Encounter sparks grassroots stance against discrimination
Upper Arlington resident Darrion House was taken aback recently after a brush with a jogger while walking his Newfoundland and Rottweiler puppies on Redding Road, just blocks from his house.
"I'm walking my two puppies by myself on a Sunday morning and I see this jogger, probably a good four or five driveways down," he said.
House, who is African-American, said he stepped aside and moved his dogs to the grass to ensure the jogger, who was white, had plenty of room to pass on the sidewalk, but that's when things took an unexpected turn.
"He looks at me and says, 'I don't trust black people with dogs,' " House said. "I said, 'What?' and he said, 'I don't trust you with those dogs.' "
House, a sixth-grade intervention specialist and seventh- and eighth-grade track coach at Jones Middle School, was upset, particularly because he had tried to extend a kind gesture by making way.
"I mean, I gave this guy the whole sidewalk," he said.
House returned home and relayed the incident to his girlfriend, Brooke Beasy, who was incensed.
Although House "just wanted to be left alone," Beasy decided to post a message about it on the Upper Arlington Ohio Discussion Forum page on Facebook.
Both were surprised to see a multitude of responses denouncing what they perceived as an incident of racism, and two Upper Arlington women decided to take it a step further.
Mandy Markoff and Michelle Montgomery were so disturbed they decided to print signs with the message: "EQUAL: Together We Are Better."
The duo convinced several local businesses to serve as pickup spots for the signs, which are being sold for $8 apiece.
In the roughly three weeks since House's brush with the jogger, the women have sold about 600 signs. Roughly 100 vehicle magnets they had made up with the same message were sold within two hours of becoming available at Huffman's Market.
Now, the movement is gaining even more momentum.
Markoff and Montgomery are talking to local school officials about how they can partner to integrate messages about race and social equality into classrooms.
Longtime Upper Arlington High School orchestra and symphony strings director Ed Zunic proudly announced on Twitter he had hung an EQUAL sign in his classroom. Caffe DaVinci agreed to host a Dec. 12 EQUAL gathering.
"It's been kind of a crazy month," Montgomery said.
She said she and Markoff felt compelled to do something in response to House's story because they're longtime residents who love Upper Arlington and want it to be the best community it can be.
But, she added, quality of life means more than household income, police and parks services and economic development.
"We don't stand for this in our neighborhood," Montgomery said. "The spark was Darrion House, a teacher at Jones, and this incident, but we think it's a much bigger issue than one incident.
"We want a community where everybody feels welcome and can participate.

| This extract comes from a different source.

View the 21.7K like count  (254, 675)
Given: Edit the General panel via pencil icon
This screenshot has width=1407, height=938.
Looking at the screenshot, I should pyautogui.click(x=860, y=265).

When you see that kind of injustice, you need to say something because we just don't want to see that in our neighborhood."
According to the latest U.S. Census figures, Upper Arlington's population is approximately 91 percent Caucasian; African-Americans make up less than 1 percent of the city's residents.
Montgomery emphasized that EQUAL is not a political movement.
Rather, she said, she wants it to be an umbrella group for diversity issues -- be it race, sexual orientation or other -- that opens conversation between residents and that works with local schools, the library system, local clubs and professional groups to break down walls between people who are different from one another.
"It's been really positive so far," Montgomery said. "It's brought a lot of neighbors together who didn't know each other.
"It's a nonpolitical movement. It's just a discussion about how to be welcoming neighbors in our community. It's how to have a sense of inclusion and that everybody should be treated equally and with respect."
She said EQUAL isn't selling its signs and magnets to make money.
"We haven't turned a profit yet," she said. "If we do, we're going to turn over that money to the schools for diversity programming."
More information about the movement can be found on the group's EQUAL UA Facebook page. Signs or vehicle magnets are available by emailing EqUAlUpperArlington@gmail.com.
As for House, he's not bitter over his encounter with the jogger.
He said he moved to Upper Arlington more than two years ago because he loves the school district and the community. He hopes the EQUAL movement will serve to further improve local life.
"I think it's amazing," he said. "People are saying that enough is enough of treating people differently because of how they look or their sexual preferences or other differences.
"In the grand scheme of things, it's all about progression, learning and getting better. We need to evolve and grow.
"Education is the key," House said. "I feel this group will help with that."